Investimenti per 2,3 miliardi di euro nel solo 2024, con una crescita della consapevolezza delle potenzialità della digitalizzazione: questo emerge dall’indagine sul mercato italiano dell’Agricoltura 4.0, condotta dall’Osservatorio Smart Agrifood del Politecnico di Milano e dal Laboratorio RISE dell’Università degli Studi di Brescia e presentata lo scorso 13 febbraio.

Un mercato italiano che, nel 2024, si è rivelato attivo soprattutto per l’acquisto di software gestionali (che costituiscono il 13,5% del totale del mercato) e altri strumenti di supporto alle decisioni (9,5%), a fronte di una riduzione degli investimenti in macchinari, che contano per oltre il 55% del mercato, a seguito dell’incremento degli ultimi anni.

Un andamento che si accompagna all’estensione della superficie agricola nazionale dove sono applicate soluzioni 4.0, e alla crescente consapevolezza dell’utilità delle soluzioni digitali per accrescere la capacità previsionale per migliorare la gestione dell’azienda, grazie al valore dei dati.

IL VALORE DELLA COOPERAZIONE VERSO L’AGRICOLTURA 4.0

Tra le sfide principali evidenziate dalle imprese nel percorso verso la digitalizzazione, la scarsa interoperabilità delle soluzioni adottate e la mancanza di competenze. Sfide che, secondo i dati, possono essere affrontate con l’aggregazione aziendale e l’organizzazione in filiera: infatti, se la percentuale di aziende agricole non aggregate che adotta soluzioni digitali è pari al 38% del totale, la quota cresce al 44% nel caso di aziende socie di cooperative e al 55% se fanno parte di Organizzazioni di Produttori. “Numeri che attestano la rilevanza del ruolo della cooperazione, con la sua capacità di mettere a sistema progetti di ricerca, introduzione di tecnologie e servizi innovativi, così come progetti di formazione per consolidare le competenze degli agricoltori. L’aggregazione in forma cooperativa si conferma straordinario acceleratore per l’adozione di soluzioni di Agricoltura 4.0”, ha affermato nel suo intervento al convegno il Presidente di Confcooperative FedAgriPesca, Raffaele Drei.

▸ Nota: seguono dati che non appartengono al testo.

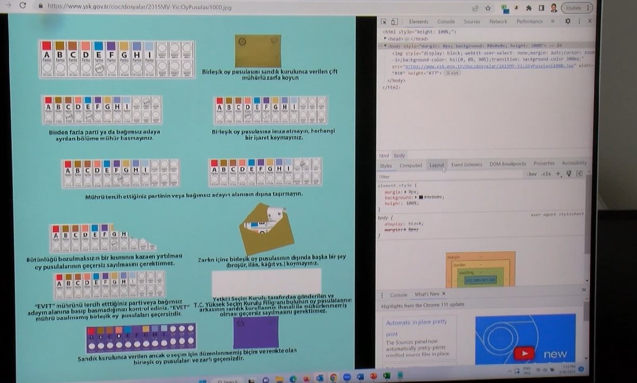Expand the margin shorthand property arrow
The image size is (637, 383).
pos(405,191)
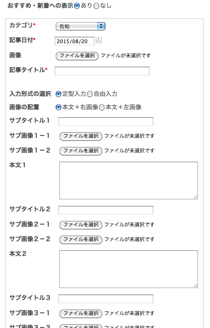The width and height of the screenshot is (210, 328).
Task: Click the 本文2 textarea resize handle
Action: pyautogui.click(x=196, y=286)
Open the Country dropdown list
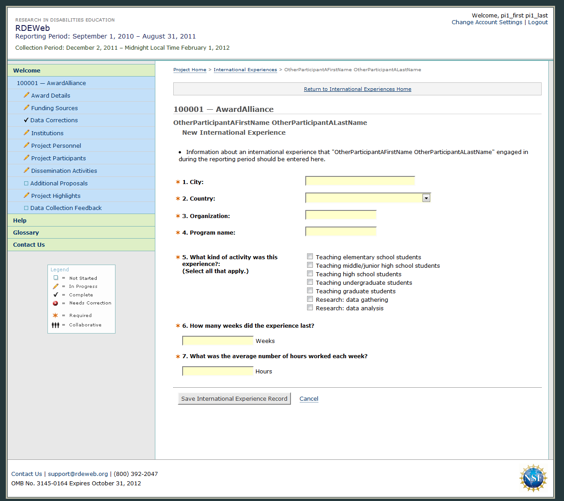 [x=426, y=198]
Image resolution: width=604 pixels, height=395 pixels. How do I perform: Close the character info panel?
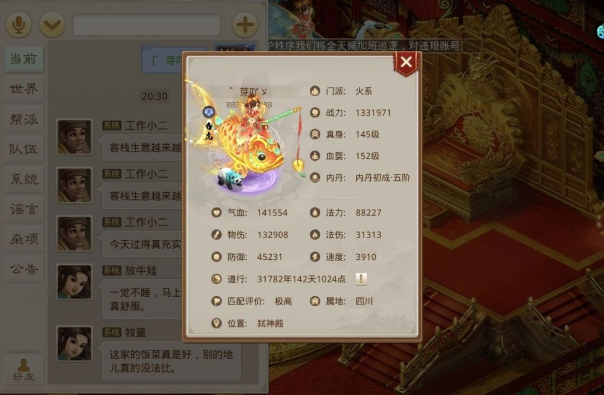(406, 63)
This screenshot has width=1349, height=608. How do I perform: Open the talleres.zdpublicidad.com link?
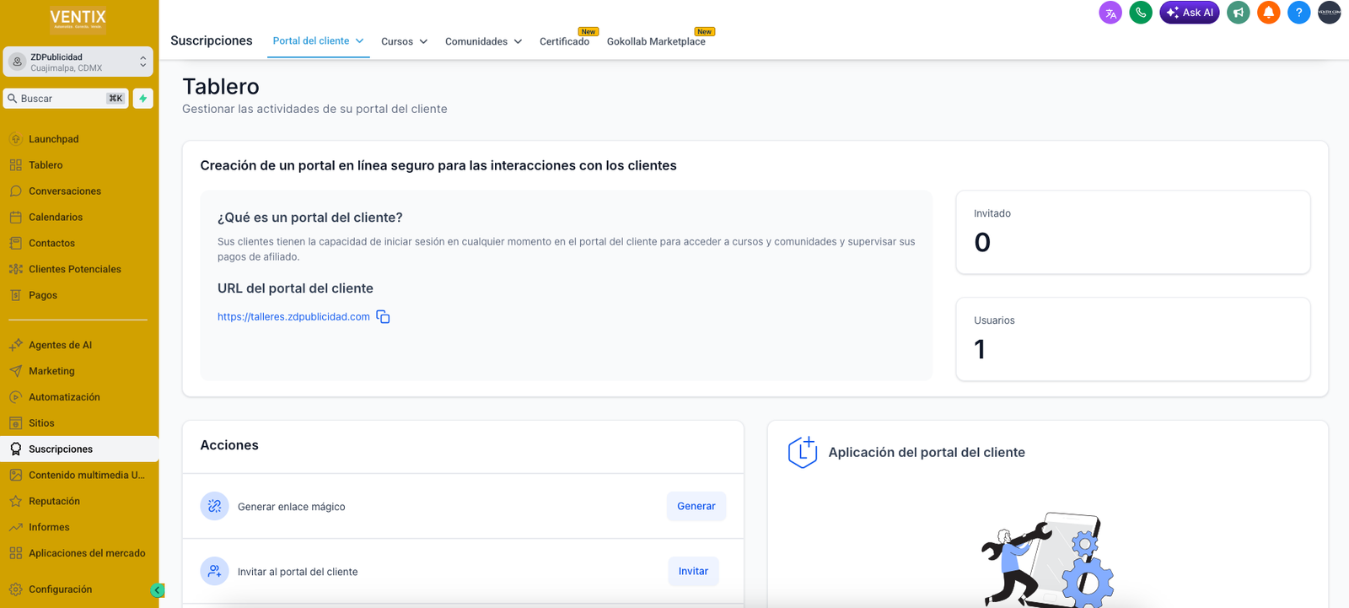coord(293,317)
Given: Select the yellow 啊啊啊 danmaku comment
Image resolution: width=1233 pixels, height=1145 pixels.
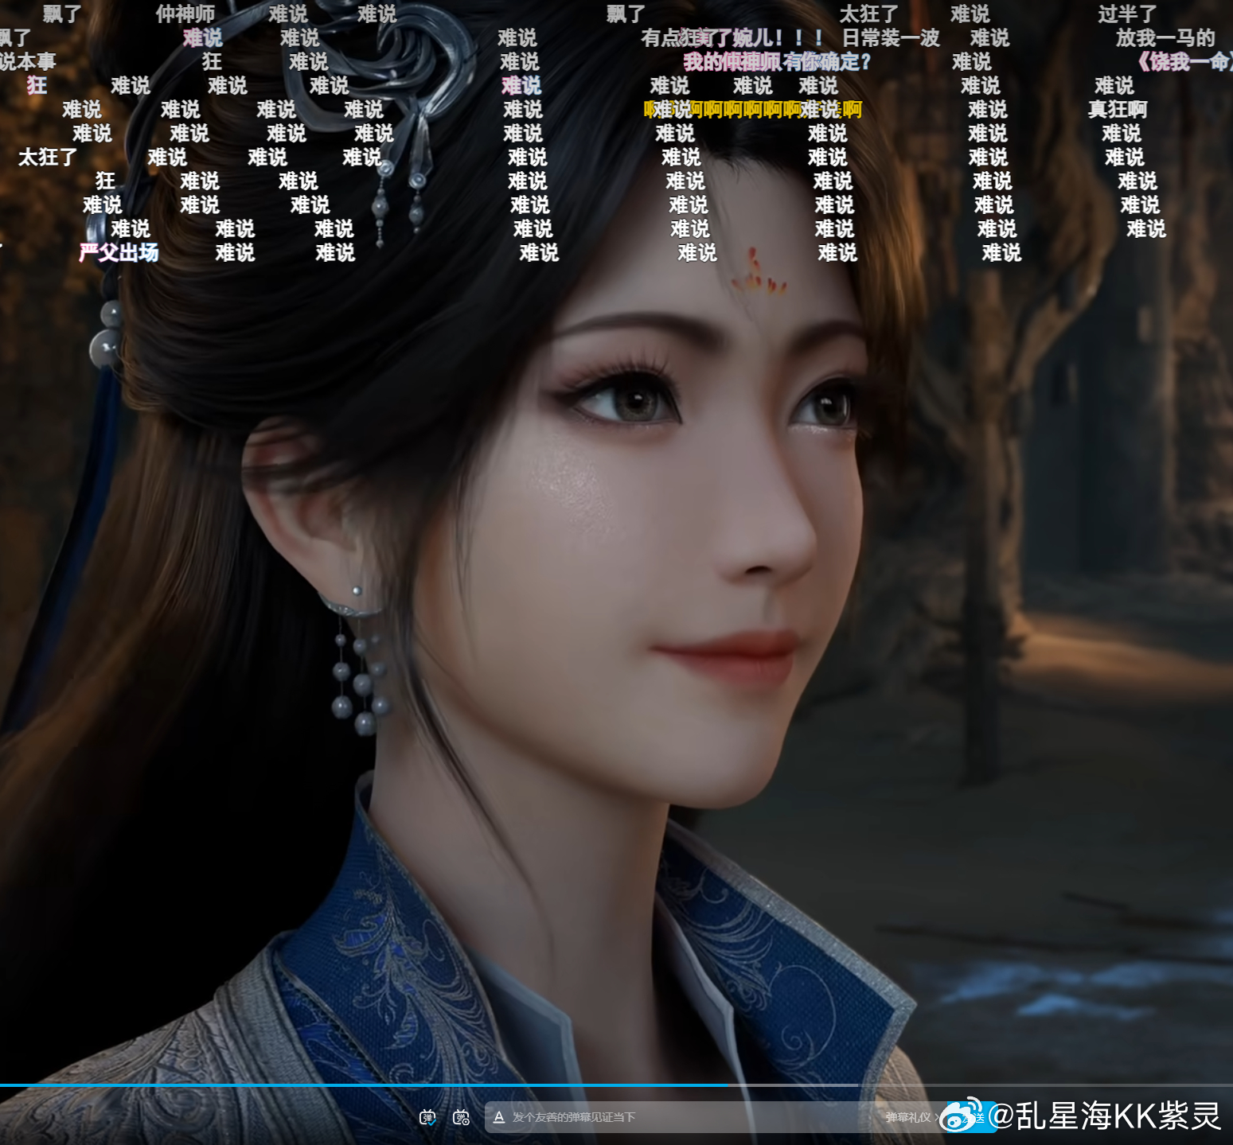Looking at the screenshot, I should pyautogui.click(x=753, y=110).
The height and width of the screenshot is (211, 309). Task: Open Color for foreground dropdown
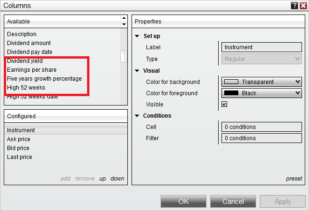tap(261, 93)
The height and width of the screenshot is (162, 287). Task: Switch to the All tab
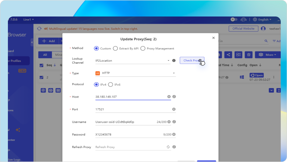point(45,55)
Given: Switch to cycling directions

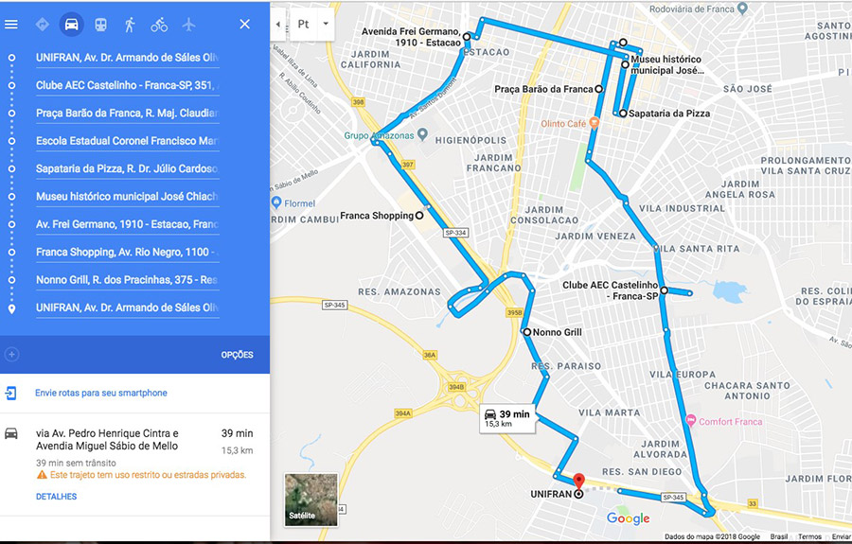Looking at the screenshot, I should [x=159, y=25].

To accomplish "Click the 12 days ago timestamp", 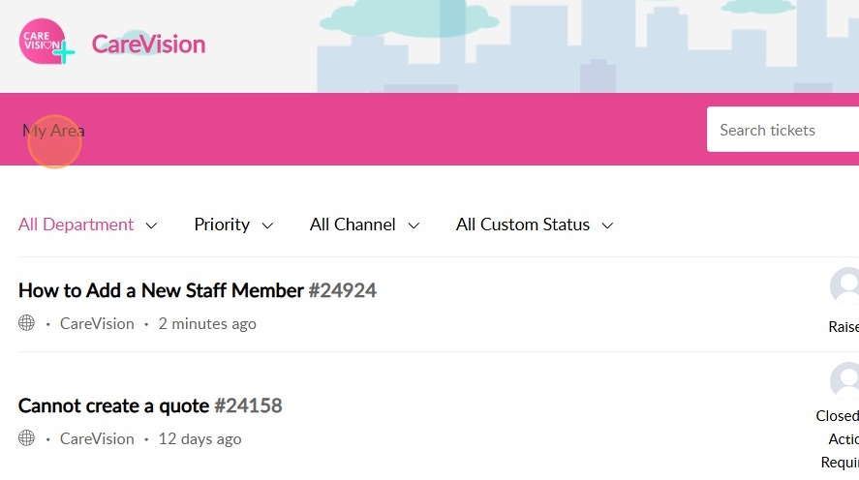I will click(199, 439).
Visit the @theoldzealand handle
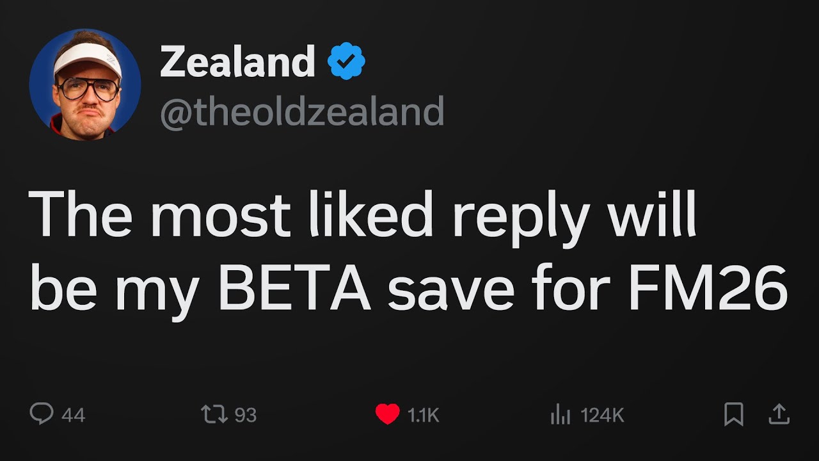 tap(302, 111)
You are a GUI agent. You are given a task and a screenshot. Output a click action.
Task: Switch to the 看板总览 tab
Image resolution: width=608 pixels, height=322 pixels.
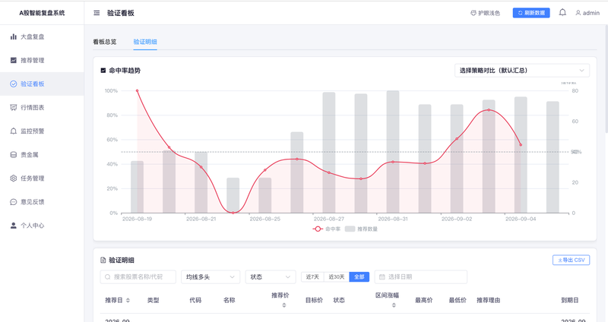(105, 42)
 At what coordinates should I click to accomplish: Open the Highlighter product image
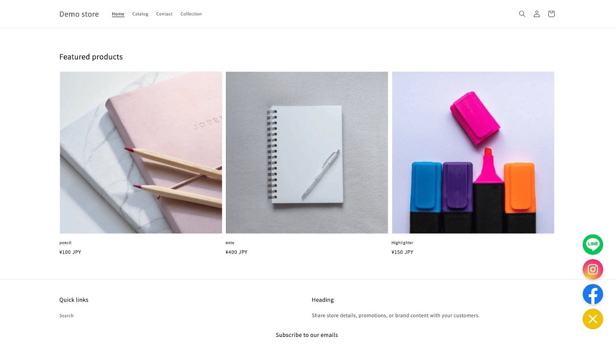click(473, 153)

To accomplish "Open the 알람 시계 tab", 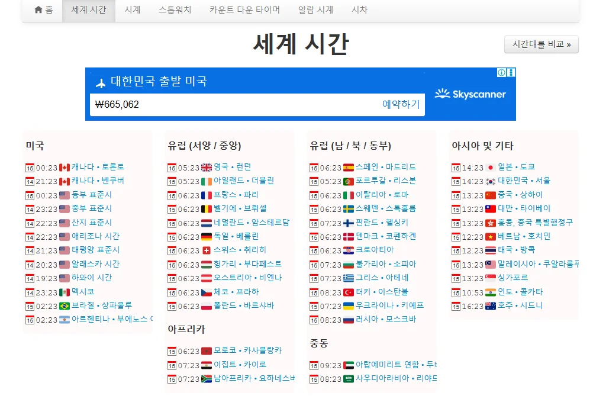I will [x=314, y=9].
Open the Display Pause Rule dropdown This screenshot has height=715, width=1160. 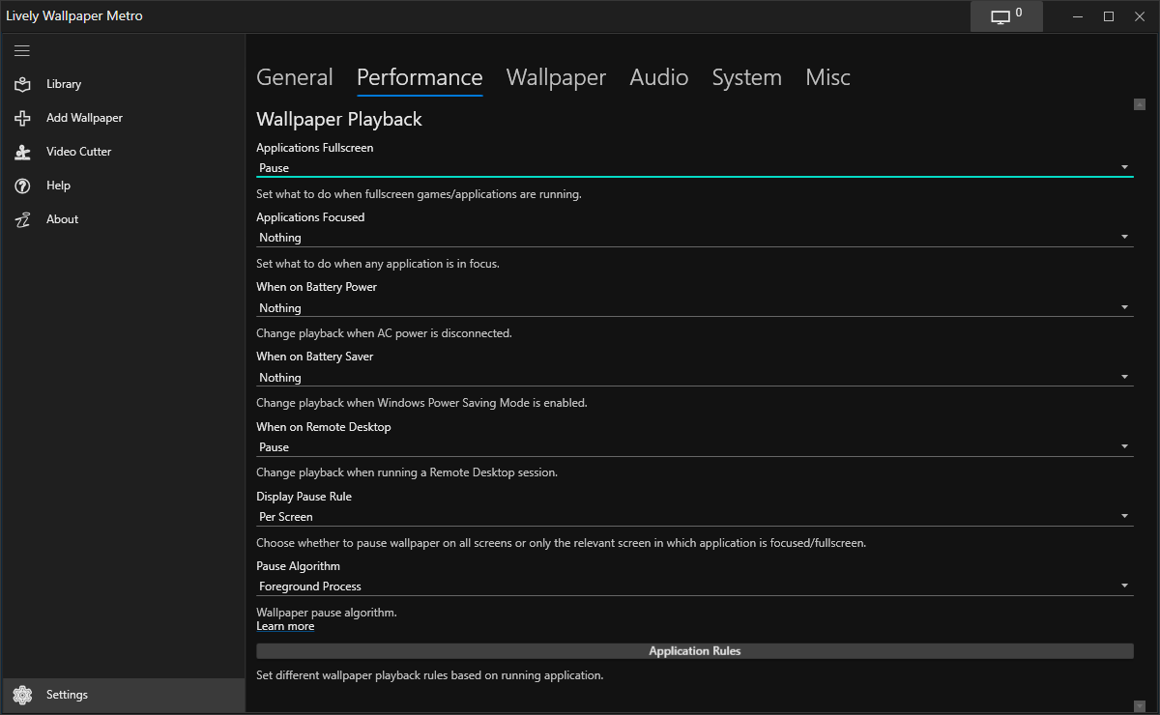pyautogui.click(x=694, y=517)
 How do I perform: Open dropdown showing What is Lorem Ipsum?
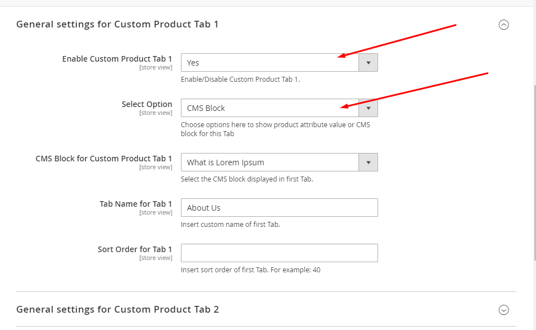(x=269, y=162)
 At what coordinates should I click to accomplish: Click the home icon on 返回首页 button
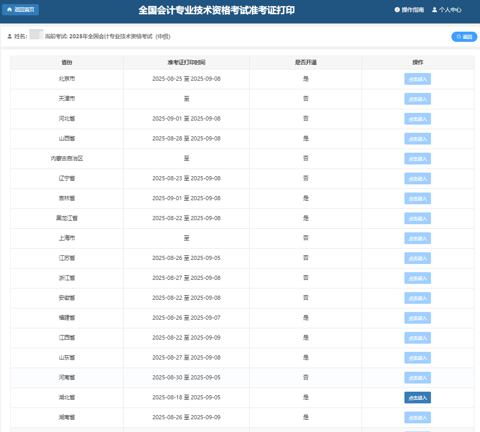(9, 10)
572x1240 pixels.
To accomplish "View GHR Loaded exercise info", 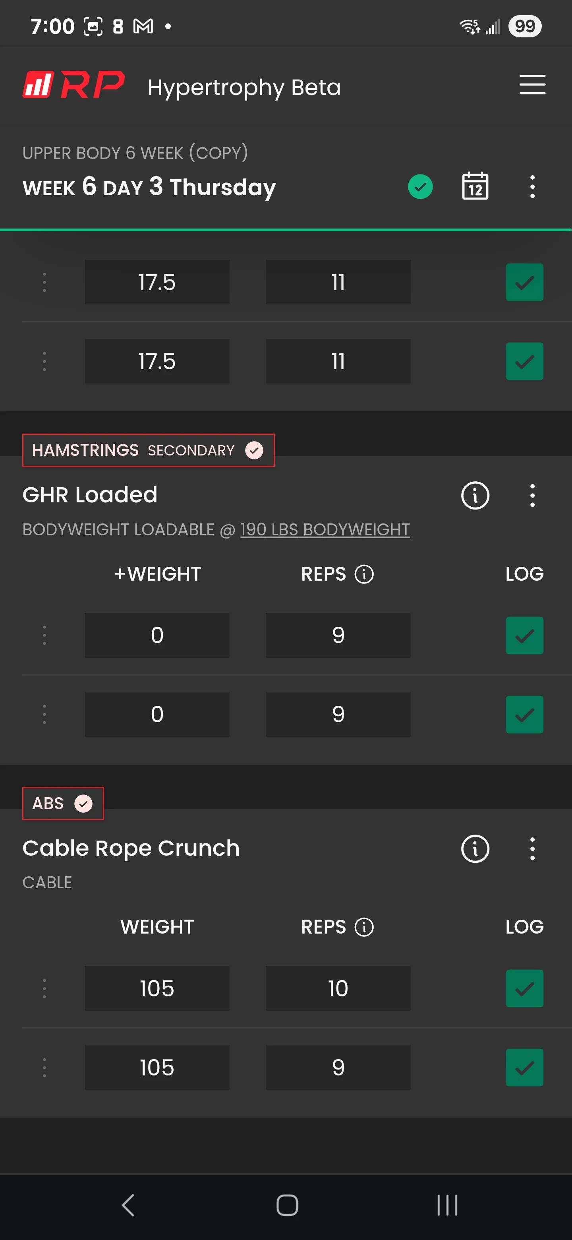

IL RUOLO DELLE STARTUP E IL CARBON FARMING

In aumento anche il numero di startup che sviluppano soluzioni digitali per l’agricoltura, in particolare quelle attive nell’Intelligenza Artificiale, con applicazioni sulla gestione della qualità, della sostenibilità e, inoltre, nell’ambito del carbon farming, l’insieme di pratiche agricole indirizzate a incrementare lo stoccaggio di carbonio nel suolo, un importante strumento di diversificazione del reddito aziendale, grazie alla possibilità di scambiare i crediti generati sul mercato dei crediti di carbonio. Il focus dell’Osservatorio sul mercato dei crediti di carbonio mostra che i crediti sono generati soprattutto nel comparto zootecnico, grazie alla diffusione degli impianti di digestione anaerobica e di sistemi di gestione integrata del bestiame. Per il futuro del mercato, sarà fondamentale lo sviluppo del quadro normativo, ancora in evoluzione, che ha di recente visto l’approvazione di un Regolamento comunitario che ha istituito un primo quadro di certificazione.